[[ Exercise data open ]]
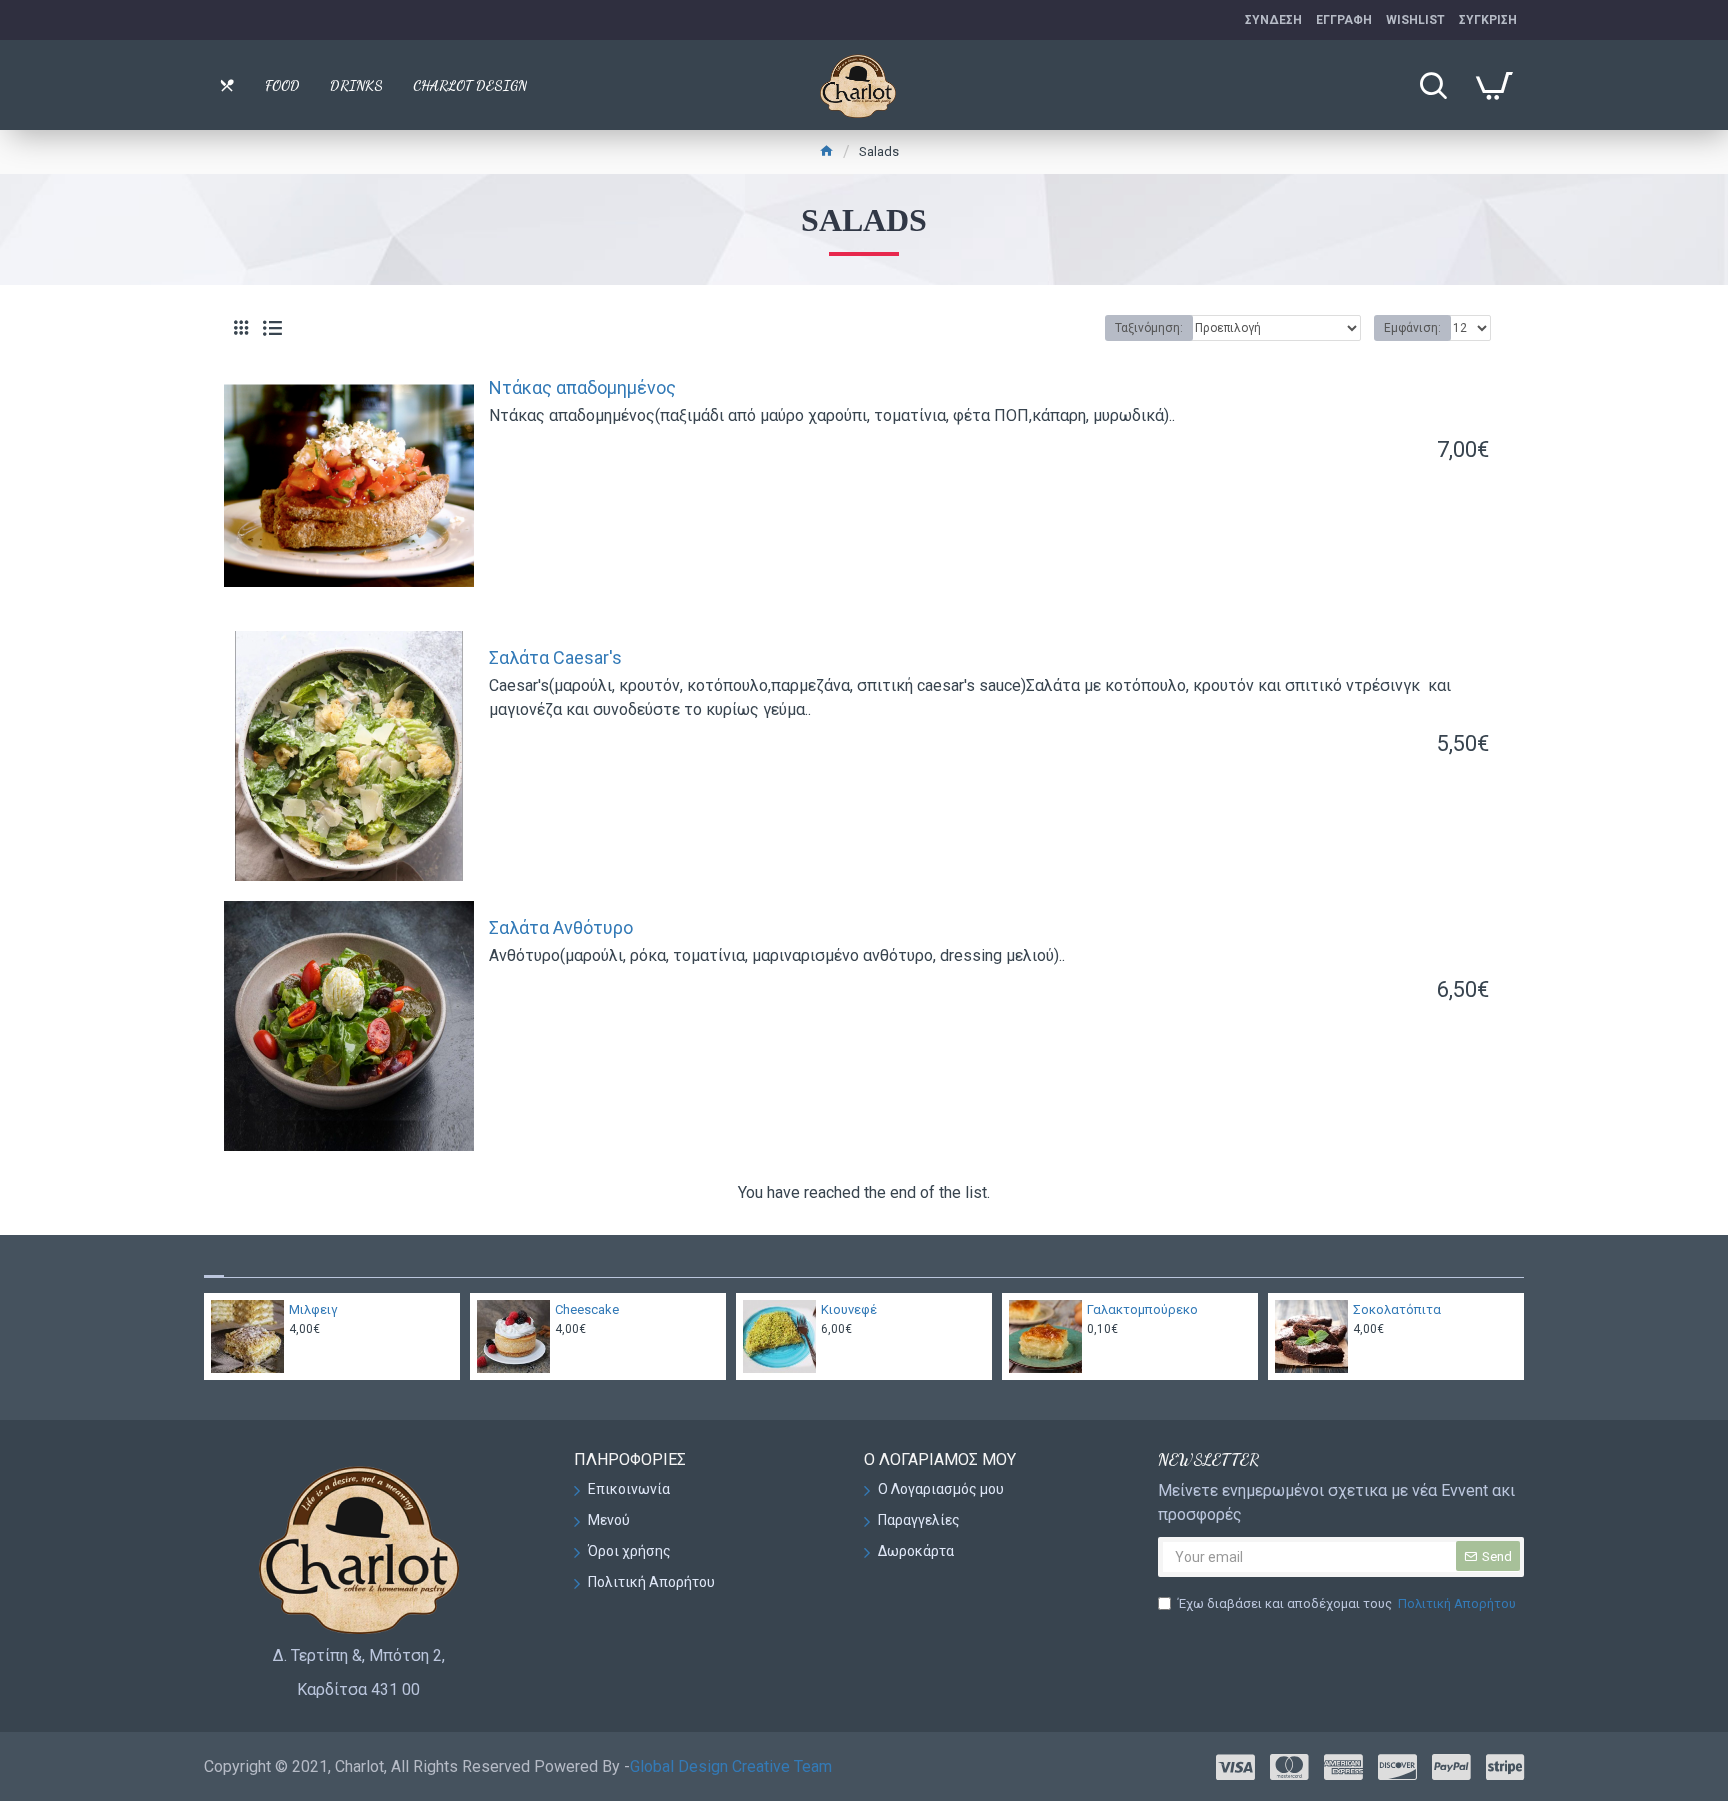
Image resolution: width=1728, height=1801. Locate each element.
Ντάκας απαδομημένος (582, 387)
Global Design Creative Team (731, 1766)
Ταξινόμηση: (1149, 328)
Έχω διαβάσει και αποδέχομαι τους (1347, 1603)
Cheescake (587, 1309)
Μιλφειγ (313, 1309)
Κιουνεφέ (849, 1309)
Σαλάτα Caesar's (555, 657)
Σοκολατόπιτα (1397, 1309)
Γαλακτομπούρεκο (1142, 1309)
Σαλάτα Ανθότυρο (561, 927)
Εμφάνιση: (1412, 328)
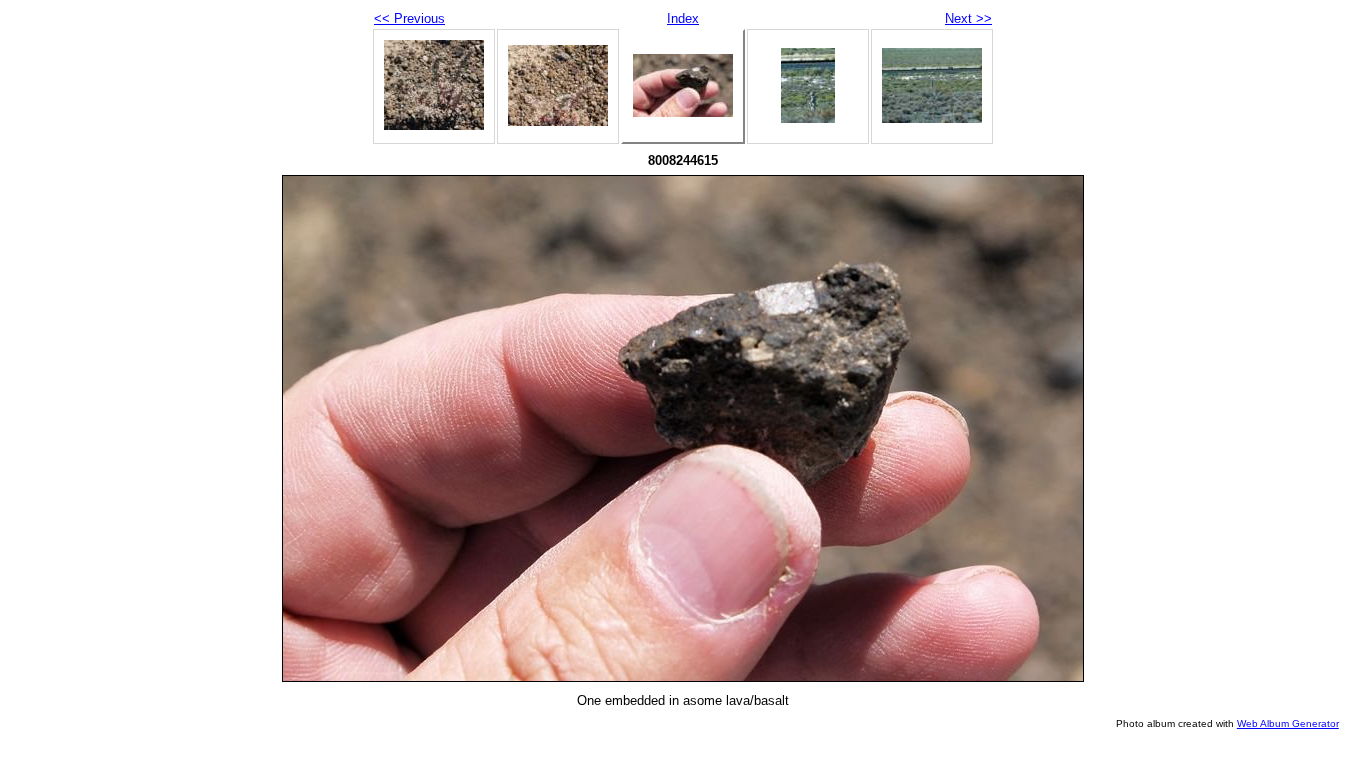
[[ Exercise data closed ]]
*Required work:*
Leave out the pictures, and write out all the remaining data above exactly.

*Response:*
Image resolution: width=1728, height=1801. Locate each element.
Ντάκας απαδομημένος (582, 387)
Global Design Creative Team (731, 1766)
Ταξινόμηση: (1149, 328)
Έχω διαβάσει και αποδέχομαι τους (1347, 1603)
Cheescake (587, 1309)
Μιλφειγ (313, 1309)
Κιουνεφέ (849, 1309)
Σαλάτα Caesar's (555, 657)
Σοκολατόπιτα (1397, 1309)
Γαλακτομπούρεκο (1142, 1309)
Σαλάτα Ανθότυρο (561, 927)
Εμφάνιση: (1412, 328)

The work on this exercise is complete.